Nisso, Maimônides concluiu que não apenas os judeus do Magrebe que se converteram ao Islã não deveriam ser expulsos do povo judeu, mas também se tornaram um elo na cadeia de judeus perseguidos ao longo das gerações.


Maimônides não parou por aí; ele tentou diminuir o sentimento de culpa e rejeição causado ao dizer a Shahada Islâmica - a proclamação declarando

“Não há deus senão Alá. Muhammad é o mensageiro de Allah ”. 


Ele esclareceu aos anusims (convertidos forçados) que, ao dizer isso, eles não estavam traindo o Deus de Israel, pois essas palavras não tinham sentido para os judeus que foram forçados a proferi-los. 

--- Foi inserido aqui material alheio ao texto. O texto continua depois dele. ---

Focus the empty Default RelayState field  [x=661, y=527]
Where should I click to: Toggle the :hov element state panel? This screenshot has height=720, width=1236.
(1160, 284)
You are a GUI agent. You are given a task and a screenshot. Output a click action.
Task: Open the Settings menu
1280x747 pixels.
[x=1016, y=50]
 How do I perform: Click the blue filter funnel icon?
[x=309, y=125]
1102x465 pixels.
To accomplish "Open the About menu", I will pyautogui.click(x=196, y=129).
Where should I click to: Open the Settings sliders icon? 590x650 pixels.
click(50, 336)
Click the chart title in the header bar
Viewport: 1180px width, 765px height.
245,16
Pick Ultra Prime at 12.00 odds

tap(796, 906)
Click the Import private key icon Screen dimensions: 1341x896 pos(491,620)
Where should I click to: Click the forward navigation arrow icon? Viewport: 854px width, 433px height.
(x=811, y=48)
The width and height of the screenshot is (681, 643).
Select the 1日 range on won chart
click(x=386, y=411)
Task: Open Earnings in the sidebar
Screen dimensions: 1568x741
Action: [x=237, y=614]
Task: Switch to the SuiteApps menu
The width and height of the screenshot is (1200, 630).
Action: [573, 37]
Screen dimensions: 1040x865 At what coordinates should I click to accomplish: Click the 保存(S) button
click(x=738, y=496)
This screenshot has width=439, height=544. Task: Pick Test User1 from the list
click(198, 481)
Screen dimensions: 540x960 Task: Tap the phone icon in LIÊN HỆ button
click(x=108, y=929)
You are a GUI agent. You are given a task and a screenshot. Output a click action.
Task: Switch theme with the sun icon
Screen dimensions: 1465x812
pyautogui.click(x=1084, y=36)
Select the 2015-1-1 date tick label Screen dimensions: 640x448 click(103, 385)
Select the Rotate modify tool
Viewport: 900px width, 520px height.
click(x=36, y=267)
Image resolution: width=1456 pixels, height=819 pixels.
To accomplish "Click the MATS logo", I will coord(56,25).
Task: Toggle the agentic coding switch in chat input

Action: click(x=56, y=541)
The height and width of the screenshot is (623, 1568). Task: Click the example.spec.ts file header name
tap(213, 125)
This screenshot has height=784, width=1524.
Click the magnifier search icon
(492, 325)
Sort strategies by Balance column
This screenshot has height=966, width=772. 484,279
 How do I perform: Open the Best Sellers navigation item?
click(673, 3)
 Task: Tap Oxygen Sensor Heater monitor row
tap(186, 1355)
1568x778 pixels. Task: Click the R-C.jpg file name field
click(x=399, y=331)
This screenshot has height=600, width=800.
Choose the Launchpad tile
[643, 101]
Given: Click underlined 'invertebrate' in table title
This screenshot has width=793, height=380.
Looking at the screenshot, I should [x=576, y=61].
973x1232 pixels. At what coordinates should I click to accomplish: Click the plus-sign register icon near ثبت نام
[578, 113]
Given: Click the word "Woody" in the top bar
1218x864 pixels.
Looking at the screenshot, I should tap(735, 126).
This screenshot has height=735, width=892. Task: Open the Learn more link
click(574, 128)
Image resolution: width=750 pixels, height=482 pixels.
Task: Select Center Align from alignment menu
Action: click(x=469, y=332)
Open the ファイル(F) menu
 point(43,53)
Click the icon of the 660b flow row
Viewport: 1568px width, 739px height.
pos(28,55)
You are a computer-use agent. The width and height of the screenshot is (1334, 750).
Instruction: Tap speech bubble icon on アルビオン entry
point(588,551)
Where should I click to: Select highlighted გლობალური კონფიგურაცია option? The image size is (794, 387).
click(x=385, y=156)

No final da carta, Maimônides aconselhou os convertidos forçados a imigrar para regiões nas quais pudessem voltar ao abraço de seu povo e viver como judeus, levando vidas de Torá e mitsvot.


Embora os anos de peregrinação de Maimônides terminassem após sua chegada ao Egito em 1166, o imigrante e o refugiado de guerra Almohad nunca esqueceram os anos de peregrinação e perseguição religiosa que eram o destino de sua família e povo. 

Até o fim de seus dias, ele se referia em seus escritos como o “sefardita” ou o “andaluzi”.